Two clones of highly antibiotic-resistant organism strains, which previously had only been identified in the United States, are now causing serious sickness and death in several Colombian cities including the capital Bogotá, say researchers at The University of Texas Medical School at Houston. The study, done in collaboration with Universidad El Bosque in Bogotá, is presented in a research letter published in the Nov. 13 issue of the New England Journal of Medicine.
U.S. clones of methicillin-resistant Staphylococcus aureus (MRSA) and vancomycin-resistant Enterococcus faecalis (VREF) have emerged in communities across Colombia. The variation of the MRSA clone, referred to as the USA 300, has been previously reported to be the most important cause of severe skin and soft tissue infections in the United States. The VREF clone is genetically related to a strain that hit a Houston hospital in 1994.
In Colombia before 2005, there were no recorded cases of any community-associated MRSA infections, including USA 300 MRSA. In 2005, there were two: one in Bogotá and one in the city of Villavicencio. Now the number of MRSA infections is climbing across the country. The paper reports a total of 15 infections, some of which were documented in two additional cities between 2006 and 2007, said Cesar A. Arias, M.D., Ph.D., assistant professor of infectious diseases at the UT Medical School at Houston.
The first case of VREF was reported in Bogotá in 2001. Since then, 50 additional cases have been identified at seven hospitals.
"We are tracking and recording these cases to find the link between the U.S. and Colombia. The goal is to find out why and how these organisms got there. With this information, researchers hope to better understand the molecular epidemiology of these super bugs to understand how they spread and how to control them," Arias said. "The UT Medical School will continue to work with Latin American academic institutions to learn more about these antibiotic-resistant organisms."
All patients diagnosed with community-associated MRSA infections suffered severe skin and soft-tissue infections. Some patients also experienced death of tissue surrounding bones, bacteria in the bloodstream and meningitis, and 20 percent of the patients died. The MRSA infections were treatable with common antistaphylococcal antibiotics, although 40 percent were resistant to tetracycline.

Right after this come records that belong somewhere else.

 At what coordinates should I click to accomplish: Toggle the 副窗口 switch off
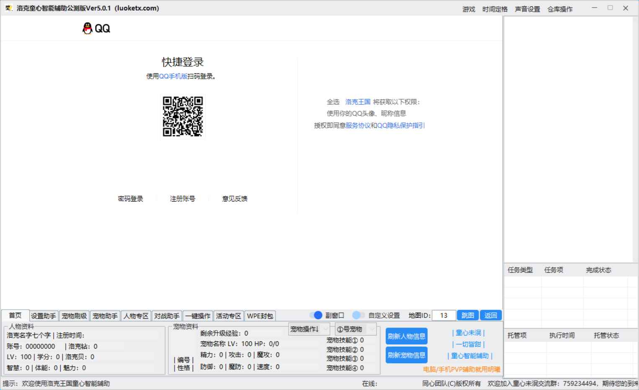(x=317, y=315)
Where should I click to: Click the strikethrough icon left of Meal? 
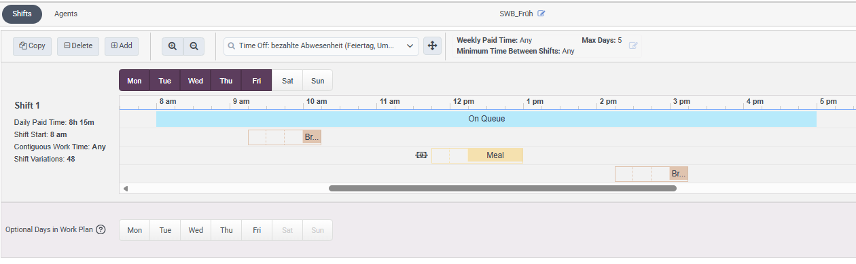421,155
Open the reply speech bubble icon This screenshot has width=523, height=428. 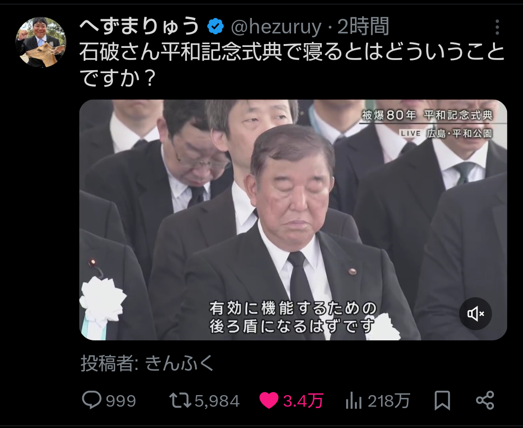point(92,399)
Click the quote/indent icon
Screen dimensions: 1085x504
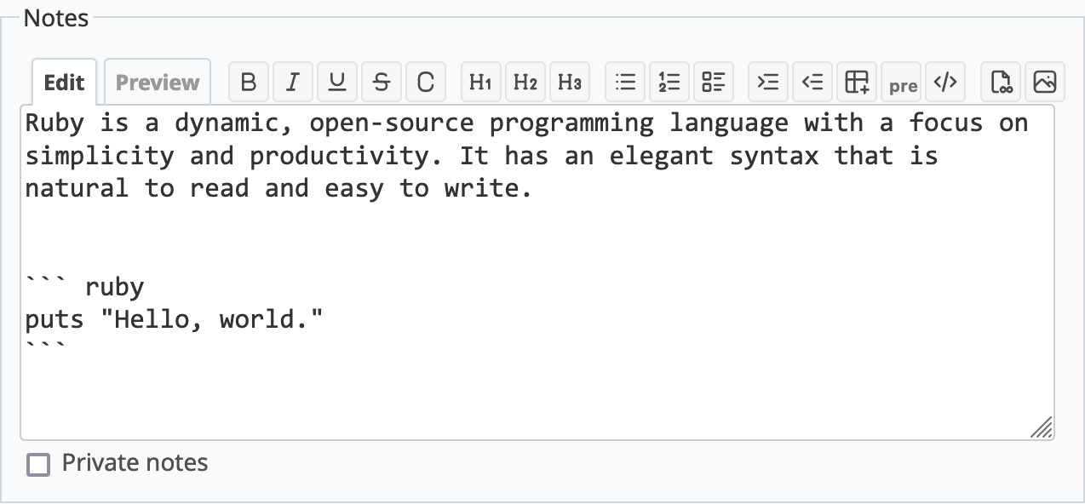(769, 82)
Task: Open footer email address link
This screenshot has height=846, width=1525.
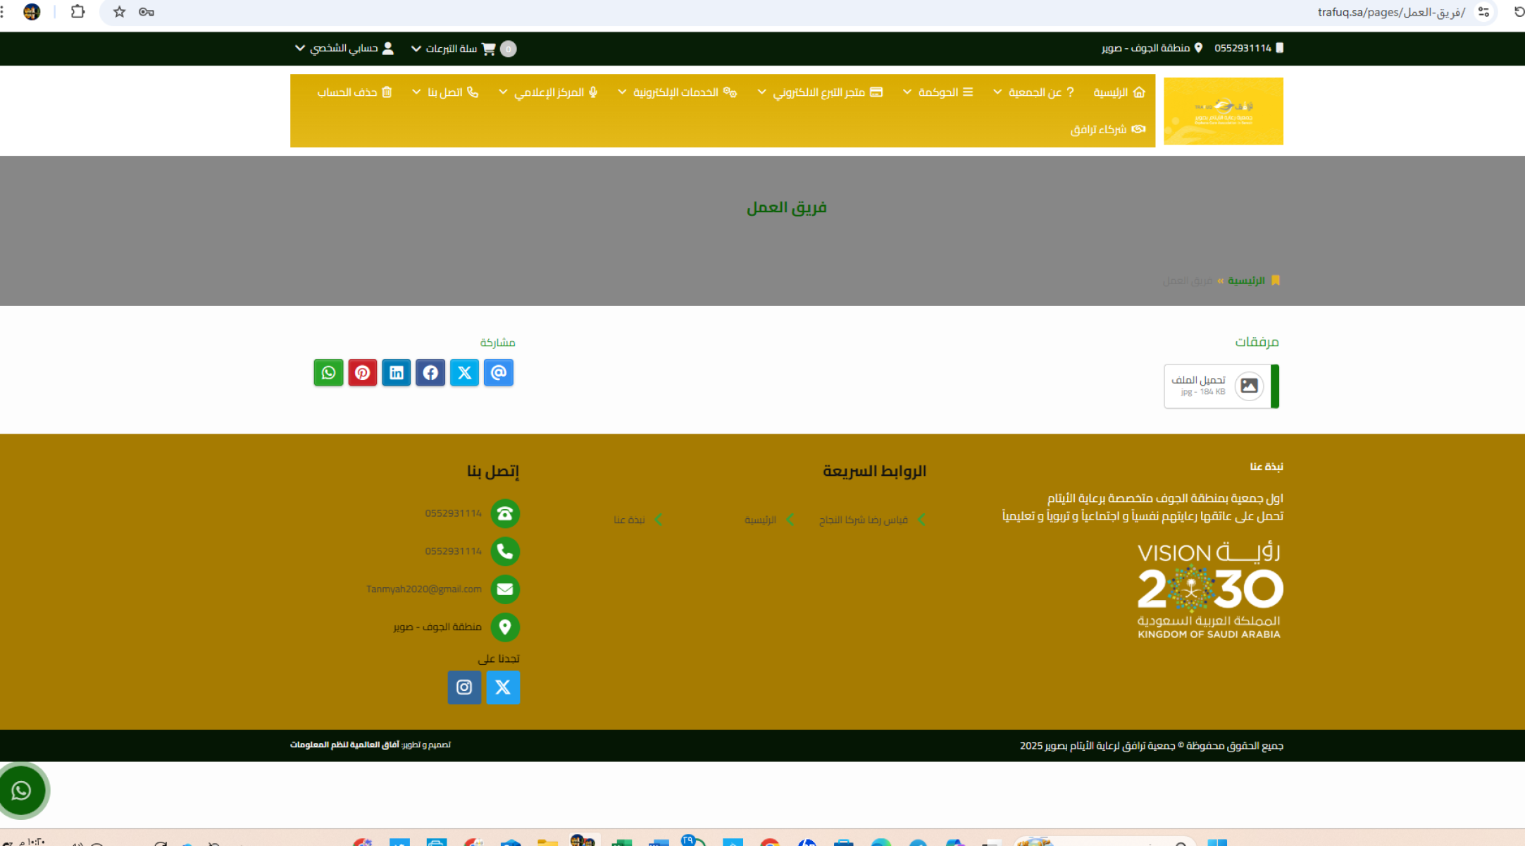Action: [x=423, y=589]
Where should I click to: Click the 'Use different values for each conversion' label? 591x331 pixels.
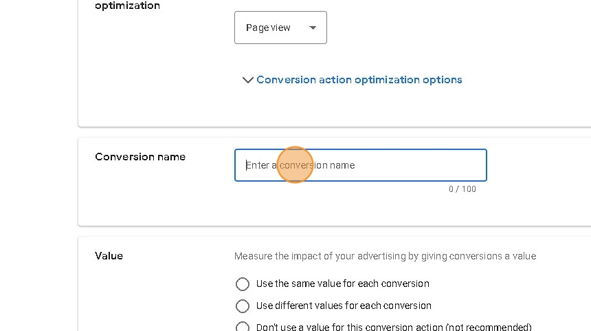pos(344,306)
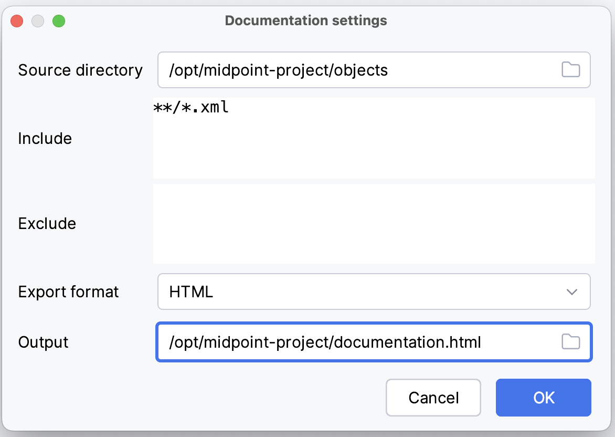This screenshot has height=437, width=615.
Task: Click the Documentation settings title bar
Action: coord(306,20)
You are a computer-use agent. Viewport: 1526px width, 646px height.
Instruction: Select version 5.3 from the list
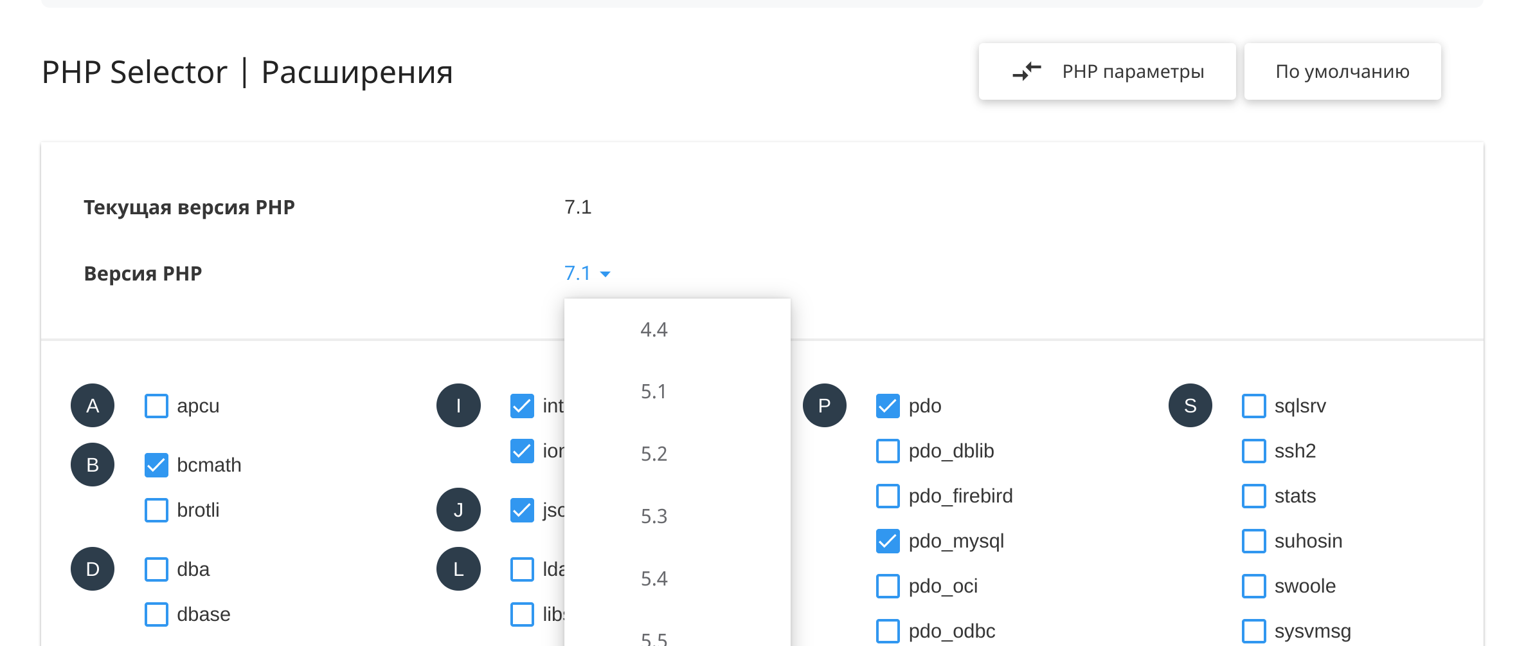[x=654, y=516]
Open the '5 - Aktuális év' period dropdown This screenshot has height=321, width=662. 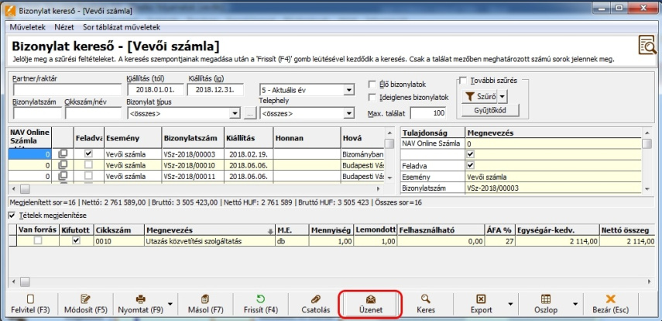click(x=349, y=90)
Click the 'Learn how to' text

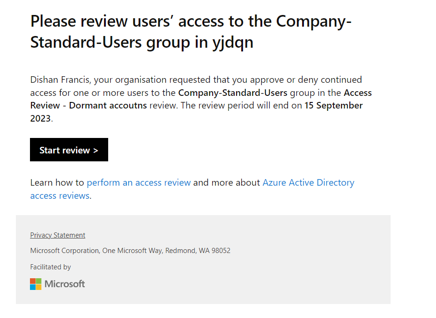tap(57, 182)
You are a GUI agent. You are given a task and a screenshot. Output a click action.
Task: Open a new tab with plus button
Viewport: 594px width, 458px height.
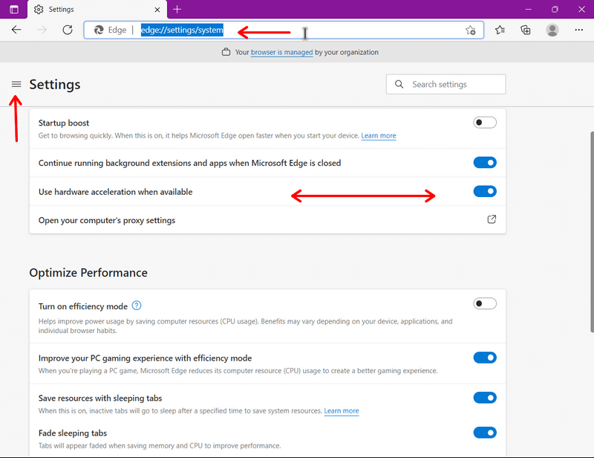[x=177, y=9]
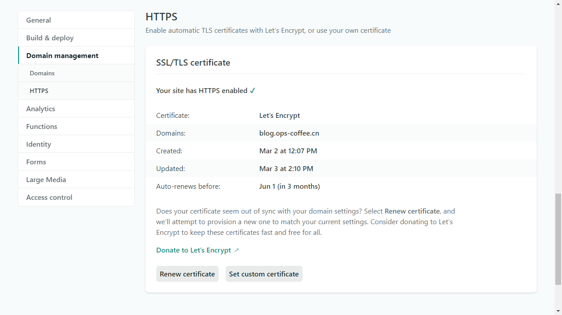The image size is (562, 315).
Task: Select Domain management in the sidebar
Action: (62, 56)
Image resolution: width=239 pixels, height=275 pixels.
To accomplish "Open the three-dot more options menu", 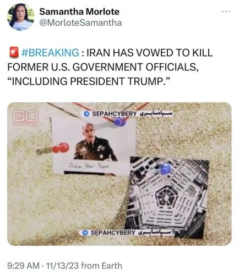I will pyautogui.click(x=226, y=12).
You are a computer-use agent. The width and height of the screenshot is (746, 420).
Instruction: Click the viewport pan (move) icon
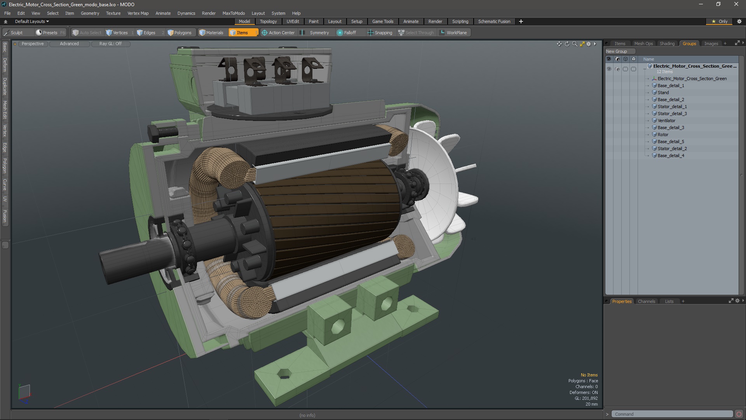point(559,44)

Arias added that the USA 300 clone of MRSA has not only been found in Colombia. In a recent presentation at the annual meeting of the Interscience Conference on Antimicrobial Agents and Chemotherapy (ICAAC) and Infectious Disease Society of America in Washington, D.C., Arias shared the news that this clone has been recorded in multiple patients in Ecuador and Venezuela.
Other research personnel at the UT Medical School included: Shahreen Chowdhury, Sreedhar R. Nallapareddy, Ph.D. and Barbara E. Murray, M.D. The research was funded in part by the National Institute of Allergy and Infectious Diseases.